The hum of a lawn mower and the smell of freshly mown grass are part of the summer experience for many Americans. But for about 80,000 consumers who use the mowers or just get too close to them, so are annual visits to hospital emergency rooms.
Power lawnmowers are safer now than they used to be-assuming they’re used correctly. But even when every precaution is followed, the machines are not risk free. Trauma surgeons put it like this:
A typical 25- to 26-inch-long gas mower blade rotating around 3,000 RPM has three times the muzzle energy of a .357 magnum pistol-a gun with the power to fire a bullet through the engine block of a car. When small debris such as pebbles or other potential projectiles hit the mower blades, the machine has the potential to become a deadly weapon.
But 12 percent of consumers nonetheless drink beer while they mow the lawn, according to one Consumer Reports poll. Others cut the grass in flip-flops, let their preteens use riding mowers and try to unclog grass chutes before the blades have fully stopped, doctors report.
Every summer, emergency room doctors treat deep cuts, lopped fingers and toes, crushed and broken bones, joint injuries, burns, infections and even fatal injuries resulting from the direct or indirect use of power mowers.
Environmentalists argue the best way to curb injuries-and simultaneously reduce pollution–is to replace power mowers with old-fashioned push reel mowers, the ones powered by people. But if you’re not ready to take that step yet, then at least protect yourself.
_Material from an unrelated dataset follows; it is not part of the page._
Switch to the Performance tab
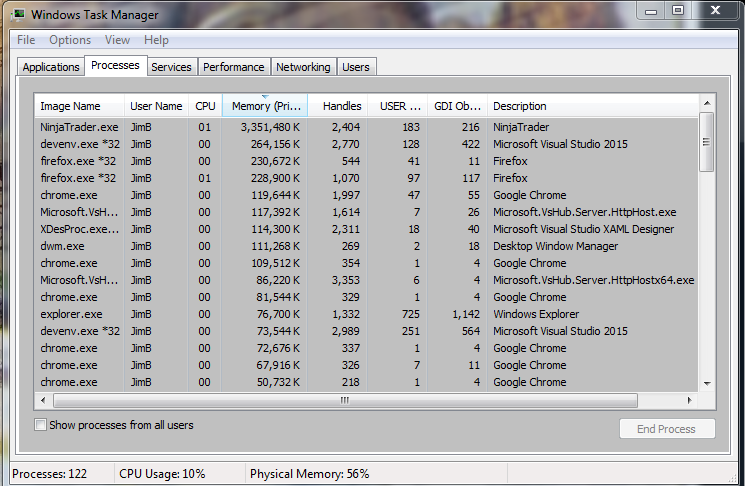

- If you feel like having a beer, don’t mow the grass.
- Wear proper shoes. That does not include sandals, flip-flops or any fancy footwear.
- Don’t think you’re too smart for safety devices, such as blade guards. They were invented because someone got hurt, so it’s counterproductive to disable them.
- The minute you free a jammed blade, it could start to spin. So remove the spark plug or unplug an electric mower before you try to free a jammed blade.
- Be cautious on hills and slopes. Mow across with a push mower; mow up and down with a riding mower.
- Recent rain is an excuse to stay on the porch. Do not cut wet grass.
- If your child is too young to drive your car, then he’s too young to drive your ride-on mower. Kids should be 16 to handle a ride-on mower, and at least 12 to run a walk-behind power mower.